== Work instructions ==
Lines in the listing below that hold "computer" are the ones to copy.

== Exercise data ==

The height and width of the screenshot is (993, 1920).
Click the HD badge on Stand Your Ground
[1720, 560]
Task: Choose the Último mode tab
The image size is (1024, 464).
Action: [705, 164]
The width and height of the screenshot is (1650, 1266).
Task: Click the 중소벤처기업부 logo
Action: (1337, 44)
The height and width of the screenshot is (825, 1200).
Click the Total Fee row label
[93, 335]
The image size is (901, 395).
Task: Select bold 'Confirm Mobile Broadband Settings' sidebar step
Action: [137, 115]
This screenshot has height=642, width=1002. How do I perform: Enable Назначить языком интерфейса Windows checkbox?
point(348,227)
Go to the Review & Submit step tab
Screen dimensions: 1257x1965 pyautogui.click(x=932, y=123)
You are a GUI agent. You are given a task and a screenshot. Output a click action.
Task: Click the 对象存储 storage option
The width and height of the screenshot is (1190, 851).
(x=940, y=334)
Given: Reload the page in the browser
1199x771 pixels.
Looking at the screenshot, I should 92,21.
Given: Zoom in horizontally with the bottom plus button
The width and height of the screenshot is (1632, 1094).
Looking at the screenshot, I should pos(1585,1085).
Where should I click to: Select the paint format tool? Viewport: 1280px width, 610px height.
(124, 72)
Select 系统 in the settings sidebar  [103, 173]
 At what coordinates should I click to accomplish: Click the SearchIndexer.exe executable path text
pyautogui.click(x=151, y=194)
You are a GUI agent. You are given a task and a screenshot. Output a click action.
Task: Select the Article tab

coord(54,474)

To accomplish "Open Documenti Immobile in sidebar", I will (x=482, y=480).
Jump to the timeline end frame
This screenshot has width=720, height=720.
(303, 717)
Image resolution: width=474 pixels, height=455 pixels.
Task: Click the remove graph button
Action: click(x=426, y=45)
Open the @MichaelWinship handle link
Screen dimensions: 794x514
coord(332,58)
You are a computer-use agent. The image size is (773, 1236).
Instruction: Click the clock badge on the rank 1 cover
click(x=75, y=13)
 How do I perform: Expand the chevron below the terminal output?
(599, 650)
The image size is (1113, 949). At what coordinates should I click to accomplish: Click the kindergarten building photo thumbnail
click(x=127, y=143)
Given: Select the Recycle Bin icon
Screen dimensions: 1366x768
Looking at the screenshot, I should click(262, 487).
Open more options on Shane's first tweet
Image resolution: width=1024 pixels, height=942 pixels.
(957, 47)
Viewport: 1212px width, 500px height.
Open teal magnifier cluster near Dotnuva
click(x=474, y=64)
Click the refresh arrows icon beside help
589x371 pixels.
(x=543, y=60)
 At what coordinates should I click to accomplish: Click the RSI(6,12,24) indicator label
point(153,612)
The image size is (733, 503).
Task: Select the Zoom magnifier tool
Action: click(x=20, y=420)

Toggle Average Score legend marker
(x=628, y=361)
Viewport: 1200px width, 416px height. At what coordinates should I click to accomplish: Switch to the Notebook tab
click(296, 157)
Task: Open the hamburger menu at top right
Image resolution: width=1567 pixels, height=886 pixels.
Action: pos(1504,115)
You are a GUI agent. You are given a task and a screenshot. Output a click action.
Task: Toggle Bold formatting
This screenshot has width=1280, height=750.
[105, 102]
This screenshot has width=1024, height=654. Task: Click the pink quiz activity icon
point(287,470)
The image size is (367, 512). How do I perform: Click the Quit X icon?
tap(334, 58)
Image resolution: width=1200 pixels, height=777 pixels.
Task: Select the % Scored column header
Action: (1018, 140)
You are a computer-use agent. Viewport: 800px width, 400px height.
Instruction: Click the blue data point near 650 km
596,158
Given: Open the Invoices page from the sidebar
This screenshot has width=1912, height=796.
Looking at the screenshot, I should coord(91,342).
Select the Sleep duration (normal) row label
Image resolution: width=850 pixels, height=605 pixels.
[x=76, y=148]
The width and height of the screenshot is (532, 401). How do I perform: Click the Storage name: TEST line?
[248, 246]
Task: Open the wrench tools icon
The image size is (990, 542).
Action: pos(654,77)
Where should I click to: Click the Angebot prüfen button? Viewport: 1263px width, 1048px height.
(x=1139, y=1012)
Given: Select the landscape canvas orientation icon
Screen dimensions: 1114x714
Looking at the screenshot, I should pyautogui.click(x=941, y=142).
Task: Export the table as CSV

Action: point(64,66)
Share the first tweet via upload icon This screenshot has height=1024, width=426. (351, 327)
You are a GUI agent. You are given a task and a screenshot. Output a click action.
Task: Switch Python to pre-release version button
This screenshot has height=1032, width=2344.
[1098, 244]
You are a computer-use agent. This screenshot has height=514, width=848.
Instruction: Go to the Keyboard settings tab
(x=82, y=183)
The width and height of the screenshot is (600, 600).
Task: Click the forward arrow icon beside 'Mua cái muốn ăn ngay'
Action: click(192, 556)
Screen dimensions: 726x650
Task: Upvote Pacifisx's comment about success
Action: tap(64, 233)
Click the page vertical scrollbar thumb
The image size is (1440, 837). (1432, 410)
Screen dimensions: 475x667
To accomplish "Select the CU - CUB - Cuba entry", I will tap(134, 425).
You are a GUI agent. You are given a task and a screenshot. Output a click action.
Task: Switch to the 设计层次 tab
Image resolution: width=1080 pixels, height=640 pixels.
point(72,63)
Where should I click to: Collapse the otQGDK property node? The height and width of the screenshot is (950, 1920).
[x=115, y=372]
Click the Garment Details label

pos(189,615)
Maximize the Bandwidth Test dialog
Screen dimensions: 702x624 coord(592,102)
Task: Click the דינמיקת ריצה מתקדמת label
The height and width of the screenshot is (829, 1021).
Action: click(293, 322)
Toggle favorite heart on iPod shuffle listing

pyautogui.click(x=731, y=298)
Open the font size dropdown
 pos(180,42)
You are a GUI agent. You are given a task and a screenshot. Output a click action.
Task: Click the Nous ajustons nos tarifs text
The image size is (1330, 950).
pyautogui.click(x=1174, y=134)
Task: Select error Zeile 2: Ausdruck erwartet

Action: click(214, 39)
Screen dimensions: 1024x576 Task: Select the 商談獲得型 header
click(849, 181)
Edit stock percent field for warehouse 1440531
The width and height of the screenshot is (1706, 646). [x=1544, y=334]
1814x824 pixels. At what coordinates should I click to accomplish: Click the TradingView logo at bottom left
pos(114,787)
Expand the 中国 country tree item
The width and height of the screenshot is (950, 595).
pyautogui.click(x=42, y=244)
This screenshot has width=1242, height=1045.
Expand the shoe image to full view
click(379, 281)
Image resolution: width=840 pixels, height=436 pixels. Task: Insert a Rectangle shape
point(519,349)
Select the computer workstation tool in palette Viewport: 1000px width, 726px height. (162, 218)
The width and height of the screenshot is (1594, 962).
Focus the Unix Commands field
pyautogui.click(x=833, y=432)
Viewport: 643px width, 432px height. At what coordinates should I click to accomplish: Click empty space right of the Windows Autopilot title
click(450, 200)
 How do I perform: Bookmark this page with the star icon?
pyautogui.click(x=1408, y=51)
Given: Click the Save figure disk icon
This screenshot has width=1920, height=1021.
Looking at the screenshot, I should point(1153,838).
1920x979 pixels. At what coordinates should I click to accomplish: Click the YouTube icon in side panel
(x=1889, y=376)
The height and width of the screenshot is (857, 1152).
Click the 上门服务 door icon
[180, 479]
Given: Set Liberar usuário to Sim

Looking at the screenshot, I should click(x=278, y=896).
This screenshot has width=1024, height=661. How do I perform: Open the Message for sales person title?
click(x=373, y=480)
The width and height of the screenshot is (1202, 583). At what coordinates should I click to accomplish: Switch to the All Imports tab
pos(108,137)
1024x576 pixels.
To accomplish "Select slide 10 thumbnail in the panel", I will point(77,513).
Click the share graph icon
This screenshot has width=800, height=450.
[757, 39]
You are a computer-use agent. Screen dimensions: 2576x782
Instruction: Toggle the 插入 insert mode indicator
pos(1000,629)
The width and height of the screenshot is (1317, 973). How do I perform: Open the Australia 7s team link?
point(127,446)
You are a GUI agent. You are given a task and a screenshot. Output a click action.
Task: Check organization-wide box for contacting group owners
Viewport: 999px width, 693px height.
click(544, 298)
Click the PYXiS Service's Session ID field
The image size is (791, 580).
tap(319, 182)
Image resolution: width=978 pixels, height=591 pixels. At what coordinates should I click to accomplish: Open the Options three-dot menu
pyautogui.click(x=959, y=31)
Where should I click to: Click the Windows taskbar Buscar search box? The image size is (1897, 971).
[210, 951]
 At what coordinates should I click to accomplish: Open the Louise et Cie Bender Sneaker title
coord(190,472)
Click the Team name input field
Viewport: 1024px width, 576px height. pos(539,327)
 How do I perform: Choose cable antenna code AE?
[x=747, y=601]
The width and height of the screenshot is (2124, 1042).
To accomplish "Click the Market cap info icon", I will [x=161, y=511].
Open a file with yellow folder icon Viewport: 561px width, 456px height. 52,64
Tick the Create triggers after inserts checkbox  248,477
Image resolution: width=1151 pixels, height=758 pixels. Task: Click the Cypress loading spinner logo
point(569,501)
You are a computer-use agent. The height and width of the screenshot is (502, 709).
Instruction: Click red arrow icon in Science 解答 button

== Solution for this exercise ==
You are a computer-use agent. The image size is (773, 1236).
You are a computer-use agent. Viewport: 800px width, 400px height.
You are a computer-use agent. This screenshot has height=514, width=848.
Select the computer workstation tool in palette Viewport: 1000px width, 726px height. (162, 218)
You are a computer-use agent. Screen dimensions: 2576x782
You are a computer-use agent. The height and width of the screenshot is (502, 709).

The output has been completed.